» SELECTION:

....................

Procedural rules and principles
The rule relied on is CPR 3.4(2), which gives the court power to strike out a statement of case, or part of one:
“… if it appears to the court –
(a) that the statement of case discloses no reasonable grounds for bringing or defending the claim;
(b) that the statement of case is an abuse of the court’s process or is otherwise likely to obstruct the just disposal of the proceedings; or
(c) that there has been a failure to comply with a rule, practice direction or court order.”
The application notice relies on sub-rules (a) and (b) and the Court’s inherent jurisdiction. The statements of case and the parties’ arguments also call for consideration of sub-rule (c). The core principles are clear:
Particulars of Claim must include “a concise statement of the facts on which the claimant relies”, and “such other matters as may be set out in a Practice Direction”: CPR r 16.4(1)(a) and (e). The facts alleged must be sufficient, in the sense that, if proved, they would establish a recognised cause of action, and relevant.
An application under CPR 3.4(2)(a) calls for analysis of the statement of case, without reference to evidence. The primary facts alleged are assumed to be true.
The Court should not be deterred from deciding a point of law; if it has all the necessary materials it should “grasp the nettle”: ICI Chemicals & Polymers Ltd v TTE Training Ltd [2007] EWCA Civ 725, But it should not strike out under this sub-rule unless it is “certain” that the statement of case, or the part under attack discloses no reasonable grounds of claim: Richards (t/a Colin Richards & Co) v Hughes [2004] EWCA Civ 266 [2004] PNLR 35 [22]. Even then, the Court has a discretion; it should consider whether the defect might be cured by amendment; if so, it may refrain from striking out and give an opportunity to make such an amendment.
Rule 3.4(2)(b) is broad in scope, and evidence is in principle admissible. The wording of the rule makes clear that the governing principle is that a statement of case must not be “likely to obstruct the just disposal of the proceedings”. Like all parts of the rules, that phrase must be interpreted and applied in the light of the overriding objective of dealing with a case “justly and at proportionate cost”. The previous rules, the Rules of the Supreme Court, allowed the court to strike out all or part of a statement of case if it was “scandalous”, a term which covered allegations of dishonesty or other wrongdoing that were irrelevant to the claim. The language is outmoded, but I agree with Mr White that the power to exclude such material remains. Allegations of that kind can easily be regarded as “likely to obstruct the just disposal” of proceedings.

....................

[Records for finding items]

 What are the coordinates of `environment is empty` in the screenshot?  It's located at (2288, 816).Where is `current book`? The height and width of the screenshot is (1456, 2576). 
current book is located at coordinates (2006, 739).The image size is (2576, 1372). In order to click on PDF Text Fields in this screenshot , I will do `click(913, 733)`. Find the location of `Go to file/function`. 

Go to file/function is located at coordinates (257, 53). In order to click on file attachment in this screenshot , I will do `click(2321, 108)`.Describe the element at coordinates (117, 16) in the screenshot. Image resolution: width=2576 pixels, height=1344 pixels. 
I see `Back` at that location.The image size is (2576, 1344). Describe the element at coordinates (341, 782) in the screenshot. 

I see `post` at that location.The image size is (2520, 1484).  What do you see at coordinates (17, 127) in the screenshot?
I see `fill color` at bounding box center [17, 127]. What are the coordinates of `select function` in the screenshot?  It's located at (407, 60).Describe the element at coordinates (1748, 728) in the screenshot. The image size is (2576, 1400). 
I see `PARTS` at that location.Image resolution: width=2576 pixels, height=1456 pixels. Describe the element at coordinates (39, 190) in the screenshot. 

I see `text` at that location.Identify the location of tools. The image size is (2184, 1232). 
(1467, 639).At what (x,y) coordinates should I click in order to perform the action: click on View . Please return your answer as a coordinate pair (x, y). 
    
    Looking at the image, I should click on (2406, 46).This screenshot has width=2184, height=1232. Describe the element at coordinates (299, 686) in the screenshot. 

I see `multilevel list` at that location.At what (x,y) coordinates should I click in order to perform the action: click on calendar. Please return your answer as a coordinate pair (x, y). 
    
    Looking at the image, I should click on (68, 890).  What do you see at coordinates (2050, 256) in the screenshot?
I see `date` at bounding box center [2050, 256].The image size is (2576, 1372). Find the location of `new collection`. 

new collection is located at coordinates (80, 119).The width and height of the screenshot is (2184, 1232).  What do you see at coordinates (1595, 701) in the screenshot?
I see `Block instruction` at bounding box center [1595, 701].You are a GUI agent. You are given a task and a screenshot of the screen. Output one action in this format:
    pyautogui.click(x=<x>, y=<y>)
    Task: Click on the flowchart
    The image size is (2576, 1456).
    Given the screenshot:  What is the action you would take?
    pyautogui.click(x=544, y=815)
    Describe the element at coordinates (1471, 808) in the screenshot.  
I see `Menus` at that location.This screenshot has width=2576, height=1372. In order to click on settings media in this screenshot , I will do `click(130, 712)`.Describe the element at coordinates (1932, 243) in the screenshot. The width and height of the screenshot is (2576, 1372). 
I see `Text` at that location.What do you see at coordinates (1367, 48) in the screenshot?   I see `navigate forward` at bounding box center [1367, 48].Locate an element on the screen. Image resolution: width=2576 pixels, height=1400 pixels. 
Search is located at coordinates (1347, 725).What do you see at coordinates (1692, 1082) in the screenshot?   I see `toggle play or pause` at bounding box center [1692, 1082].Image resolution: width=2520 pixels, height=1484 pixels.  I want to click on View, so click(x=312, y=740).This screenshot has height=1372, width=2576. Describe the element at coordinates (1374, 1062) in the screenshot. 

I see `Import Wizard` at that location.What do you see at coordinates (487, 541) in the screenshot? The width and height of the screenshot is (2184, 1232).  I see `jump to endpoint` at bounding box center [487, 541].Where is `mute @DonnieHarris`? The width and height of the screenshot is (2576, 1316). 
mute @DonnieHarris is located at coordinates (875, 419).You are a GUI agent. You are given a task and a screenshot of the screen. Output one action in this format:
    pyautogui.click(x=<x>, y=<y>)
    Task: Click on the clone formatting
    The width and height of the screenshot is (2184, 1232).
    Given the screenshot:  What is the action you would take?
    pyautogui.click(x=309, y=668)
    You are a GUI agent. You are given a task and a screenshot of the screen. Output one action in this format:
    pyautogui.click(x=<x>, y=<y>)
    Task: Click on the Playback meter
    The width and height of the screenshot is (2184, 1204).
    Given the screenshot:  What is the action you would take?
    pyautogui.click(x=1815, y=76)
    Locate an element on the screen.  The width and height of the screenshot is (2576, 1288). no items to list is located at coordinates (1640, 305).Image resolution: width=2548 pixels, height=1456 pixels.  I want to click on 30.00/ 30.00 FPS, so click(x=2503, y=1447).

....................

» WHAT THE TASK ASKS:
Retype the passage on striking out word for word, beginning at the words that contain "The Court should" and stopping after "such an amendment.". Work only from the passage on striking out, not from the lines.

» SOLUTION:
The Court should not be deterred from deciding a point of law; if it has all the necessary materials it should “grasp the nettle”: ICI Chemicals & Polymers Ltd v TTE Training Ltd [2007] EWCA Civ 725, But it should not strike out under this sub-rule unless it is “certain” that the statement of case, or the part under attack discloses no reasonable grounds of claim: Richards (t/a Colin Richards & Co) v Hughes [2004] EWCA Civ 266 [2004] PNLR 35 [22]. Even then, the Court has a discretion; it should consider whether the defect might be cured by amendment; if so, it may refrain from striking out and give an opportunity to make such an amendment.